The kid finding his father's body in the alley and vowing vengeance as he makes a fist in Underworld U.S.A. The unbroken tracking shot that follows Gene Evans out into the street as he beats up his opponent in Park Row. The sad, lonely death of Thelma Ritter's stoolie in Pickup on South Street. These are moments of pure, raw emotion, unlike anything else in movies, created by a unique artist. I loved Sam Fuller as a filmmaker, and it's impossible for me to imagine my own work without his influence and example. I came to love him equally as a friend. This wonderful book, filled to the brim with his passion for life and for cinema, goes a long way toward keeping the memory of this precious man alive and well.
Martin Scorsese
Introduction
Sam and I started talking about doing his memoirs together several years before we actually went to work on them. He was reluctant because he felt he still had lots of good yarns in him about other characters. I convinced him that his greatest yarn might be his own life. He didn't like writing a tale with "I" as the central character. But forever young at heart and ready for any new challenge, he quickly adapted to this unique writing mode and relished the job.
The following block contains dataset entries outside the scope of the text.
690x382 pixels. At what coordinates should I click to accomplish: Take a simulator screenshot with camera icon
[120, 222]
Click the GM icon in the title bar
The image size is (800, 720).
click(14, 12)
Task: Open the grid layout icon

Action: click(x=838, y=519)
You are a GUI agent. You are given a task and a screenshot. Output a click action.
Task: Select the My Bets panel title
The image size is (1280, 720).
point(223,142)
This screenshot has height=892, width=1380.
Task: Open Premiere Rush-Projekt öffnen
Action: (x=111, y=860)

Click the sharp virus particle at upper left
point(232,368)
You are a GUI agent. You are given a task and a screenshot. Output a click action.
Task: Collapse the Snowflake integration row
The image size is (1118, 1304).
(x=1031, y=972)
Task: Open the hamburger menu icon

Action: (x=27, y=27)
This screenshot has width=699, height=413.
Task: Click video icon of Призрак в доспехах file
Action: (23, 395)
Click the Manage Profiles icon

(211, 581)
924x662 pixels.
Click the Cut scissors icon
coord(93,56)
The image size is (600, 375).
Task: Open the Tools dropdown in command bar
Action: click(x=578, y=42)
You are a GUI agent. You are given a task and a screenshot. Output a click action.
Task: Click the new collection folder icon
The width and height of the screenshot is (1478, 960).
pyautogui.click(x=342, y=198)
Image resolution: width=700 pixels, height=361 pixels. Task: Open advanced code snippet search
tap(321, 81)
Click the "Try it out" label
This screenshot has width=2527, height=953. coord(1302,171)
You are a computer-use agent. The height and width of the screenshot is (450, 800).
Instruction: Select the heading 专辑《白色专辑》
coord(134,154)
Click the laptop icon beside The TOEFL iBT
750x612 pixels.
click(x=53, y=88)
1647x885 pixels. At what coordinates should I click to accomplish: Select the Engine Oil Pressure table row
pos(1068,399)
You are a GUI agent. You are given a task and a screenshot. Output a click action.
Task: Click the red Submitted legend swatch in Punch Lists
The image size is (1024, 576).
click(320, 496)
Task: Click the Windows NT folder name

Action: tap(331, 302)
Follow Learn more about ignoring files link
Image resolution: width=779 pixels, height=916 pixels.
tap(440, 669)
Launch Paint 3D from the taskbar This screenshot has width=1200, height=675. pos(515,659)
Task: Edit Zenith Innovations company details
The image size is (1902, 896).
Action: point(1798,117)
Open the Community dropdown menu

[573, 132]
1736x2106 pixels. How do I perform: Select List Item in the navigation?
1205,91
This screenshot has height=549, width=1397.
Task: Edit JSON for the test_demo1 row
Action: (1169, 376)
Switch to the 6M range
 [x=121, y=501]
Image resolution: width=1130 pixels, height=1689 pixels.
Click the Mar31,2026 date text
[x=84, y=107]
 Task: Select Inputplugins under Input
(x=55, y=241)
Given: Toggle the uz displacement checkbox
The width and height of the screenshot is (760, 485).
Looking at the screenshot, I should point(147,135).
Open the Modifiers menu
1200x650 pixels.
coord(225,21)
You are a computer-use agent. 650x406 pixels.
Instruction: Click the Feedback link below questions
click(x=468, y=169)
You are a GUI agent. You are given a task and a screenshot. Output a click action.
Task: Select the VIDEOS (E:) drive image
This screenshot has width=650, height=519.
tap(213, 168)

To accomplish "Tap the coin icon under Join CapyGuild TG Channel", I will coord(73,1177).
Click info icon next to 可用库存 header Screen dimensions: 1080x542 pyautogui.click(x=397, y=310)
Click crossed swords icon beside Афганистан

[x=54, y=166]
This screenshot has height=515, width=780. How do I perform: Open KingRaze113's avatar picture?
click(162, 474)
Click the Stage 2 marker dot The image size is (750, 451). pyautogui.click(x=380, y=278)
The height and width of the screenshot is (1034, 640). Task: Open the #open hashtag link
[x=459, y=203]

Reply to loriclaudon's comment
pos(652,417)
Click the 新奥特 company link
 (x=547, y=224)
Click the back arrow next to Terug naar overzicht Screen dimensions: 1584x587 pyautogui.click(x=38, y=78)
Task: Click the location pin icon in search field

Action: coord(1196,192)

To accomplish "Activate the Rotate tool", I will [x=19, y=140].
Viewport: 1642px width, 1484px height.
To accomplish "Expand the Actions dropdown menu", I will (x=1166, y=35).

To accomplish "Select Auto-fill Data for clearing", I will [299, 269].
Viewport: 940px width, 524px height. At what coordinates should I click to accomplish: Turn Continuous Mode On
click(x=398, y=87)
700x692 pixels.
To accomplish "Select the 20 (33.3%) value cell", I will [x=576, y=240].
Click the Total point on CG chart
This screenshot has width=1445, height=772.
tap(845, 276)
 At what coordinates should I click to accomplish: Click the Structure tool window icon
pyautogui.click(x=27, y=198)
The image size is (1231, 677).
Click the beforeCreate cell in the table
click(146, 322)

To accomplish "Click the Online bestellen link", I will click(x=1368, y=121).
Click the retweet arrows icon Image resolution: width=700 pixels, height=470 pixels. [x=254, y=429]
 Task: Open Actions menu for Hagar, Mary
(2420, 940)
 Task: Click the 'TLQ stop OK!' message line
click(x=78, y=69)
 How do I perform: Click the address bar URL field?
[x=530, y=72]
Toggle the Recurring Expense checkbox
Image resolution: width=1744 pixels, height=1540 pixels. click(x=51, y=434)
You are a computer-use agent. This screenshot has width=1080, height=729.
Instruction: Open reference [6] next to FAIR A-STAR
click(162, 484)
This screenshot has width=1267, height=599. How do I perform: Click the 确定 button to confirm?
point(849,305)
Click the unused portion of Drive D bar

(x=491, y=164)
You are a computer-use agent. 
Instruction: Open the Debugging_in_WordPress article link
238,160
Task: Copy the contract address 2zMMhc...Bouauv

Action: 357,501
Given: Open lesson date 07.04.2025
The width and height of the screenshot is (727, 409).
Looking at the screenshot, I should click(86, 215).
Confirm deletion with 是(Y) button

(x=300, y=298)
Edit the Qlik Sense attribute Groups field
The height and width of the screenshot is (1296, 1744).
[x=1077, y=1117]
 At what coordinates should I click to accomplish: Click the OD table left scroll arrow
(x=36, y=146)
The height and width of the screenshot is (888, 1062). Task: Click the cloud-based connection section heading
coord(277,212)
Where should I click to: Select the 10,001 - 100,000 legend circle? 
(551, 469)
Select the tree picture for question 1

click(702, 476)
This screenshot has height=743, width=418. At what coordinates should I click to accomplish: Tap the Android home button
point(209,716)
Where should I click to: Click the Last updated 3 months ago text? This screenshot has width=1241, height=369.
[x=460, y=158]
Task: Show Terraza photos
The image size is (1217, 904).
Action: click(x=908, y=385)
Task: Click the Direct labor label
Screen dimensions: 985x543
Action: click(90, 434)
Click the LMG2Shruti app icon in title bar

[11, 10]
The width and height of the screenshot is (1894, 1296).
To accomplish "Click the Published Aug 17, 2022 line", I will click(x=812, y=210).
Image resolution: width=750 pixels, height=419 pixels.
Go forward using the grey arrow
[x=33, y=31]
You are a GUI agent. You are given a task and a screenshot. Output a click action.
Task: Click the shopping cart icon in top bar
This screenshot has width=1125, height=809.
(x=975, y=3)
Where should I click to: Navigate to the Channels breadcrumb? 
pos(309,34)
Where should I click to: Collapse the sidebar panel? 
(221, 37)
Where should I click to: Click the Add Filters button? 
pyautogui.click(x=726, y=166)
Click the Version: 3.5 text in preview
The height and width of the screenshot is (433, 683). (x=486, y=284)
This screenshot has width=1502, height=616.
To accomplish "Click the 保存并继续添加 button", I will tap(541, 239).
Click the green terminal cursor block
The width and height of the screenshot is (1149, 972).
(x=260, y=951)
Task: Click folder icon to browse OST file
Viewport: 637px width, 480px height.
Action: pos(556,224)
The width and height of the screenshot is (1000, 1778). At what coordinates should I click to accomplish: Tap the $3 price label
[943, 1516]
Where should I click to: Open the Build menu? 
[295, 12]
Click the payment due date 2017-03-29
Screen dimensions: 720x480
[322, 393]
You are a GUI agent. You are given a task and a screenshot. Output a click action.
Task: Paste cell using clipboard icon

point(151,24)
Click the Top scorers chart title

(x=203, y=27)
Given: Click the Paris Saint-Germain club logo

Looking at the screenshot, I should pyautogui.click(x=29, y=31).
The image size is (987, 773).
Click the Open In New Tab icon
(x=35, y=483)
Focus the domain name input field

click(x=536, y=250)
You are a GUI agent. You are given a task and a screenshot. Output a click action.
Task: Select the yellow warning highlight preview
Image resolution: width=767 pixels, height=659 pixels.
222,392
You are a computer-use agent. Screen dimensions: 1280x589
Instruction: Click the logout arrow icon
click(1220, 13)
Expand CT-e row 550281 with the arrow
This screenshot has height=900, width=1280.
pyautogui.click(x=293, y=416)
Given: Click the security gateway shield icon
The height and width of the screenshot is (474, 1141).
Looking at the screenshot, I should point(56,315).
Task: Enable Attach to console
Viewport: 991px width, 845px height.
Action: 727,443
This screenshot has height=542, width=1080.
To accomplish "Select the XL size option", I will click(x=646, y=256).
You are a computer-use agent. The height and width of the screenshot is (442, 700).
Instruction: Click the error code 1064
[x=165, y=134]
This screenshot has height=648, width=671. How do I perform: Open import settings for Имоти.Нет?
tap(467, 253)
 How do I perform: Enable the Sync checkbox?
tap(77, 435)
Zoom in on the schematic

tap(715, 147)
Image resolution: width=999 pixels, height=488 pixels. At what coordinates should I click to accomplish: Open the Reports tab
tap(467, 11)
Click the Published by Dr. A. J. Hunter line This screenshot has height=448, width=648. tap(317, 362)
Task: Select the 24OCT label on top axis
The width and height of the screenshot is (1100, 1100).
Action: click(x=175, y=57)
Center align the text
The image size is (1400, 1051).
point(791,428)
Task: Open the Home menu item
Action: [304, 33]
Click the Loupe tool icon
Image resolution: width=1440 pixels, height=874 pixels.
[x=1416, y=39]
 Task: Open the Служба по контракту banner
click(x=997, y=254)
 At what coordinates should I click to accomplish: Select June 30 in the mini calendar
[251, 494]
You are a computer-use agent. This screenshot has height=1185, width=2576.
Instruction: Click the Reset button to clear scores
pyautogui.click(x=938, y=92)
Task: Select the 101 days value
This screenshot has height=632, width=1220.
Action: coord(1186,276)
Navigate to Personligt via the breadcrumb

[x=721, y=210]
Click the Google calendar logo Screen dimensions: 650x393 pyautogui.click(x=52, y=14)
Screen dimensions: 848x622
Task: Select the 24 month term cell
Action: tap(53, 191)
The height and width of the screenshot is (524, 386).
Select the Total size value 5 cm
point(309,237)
Then in 1994, Sam got sick in Paris. We thought we might lose him, but he fought back. The following year, he was well enough to return to our home in Los Angeles. We were already at work on his life story, I typing and he guiding me as best he could. Many of the episodes in Sam's life I had heard recounted over our thirty-three years of living together.
My objective in taking on this challenge was to allow my husband the chance to tell his own version of a long, colorful, and complex life. So much has been written and said about Sam Fuller-the man and the artist-that was biased, exaggerated, simplistic, or just plain untrue. My husband fed the rumor mill, unwittingly or not, with his sometimes incendiary remarks. He was good at being controversial. He loved nothing better than provoking a good debate. "Culture, smulture!" he liked to say, playing down his own profound attachment to scholarship and enlightenment. Proud yet humble, complicated yet primitive, combatant yet peaceloving, Sam was full of contradictions. I am proud to have been the instrument for his own tale, a fascinating story about an admirable, ethical human being.
Our good friend Jerry Rudes has been an invaluable partner in this enterprise, organizing, checking, and editing the manuscript meticulously. Founder of the Avignon Film Festival in France and the Avignon/New York Film Festival in the States, Jerry was very close to Sam. They loved each other like father and son.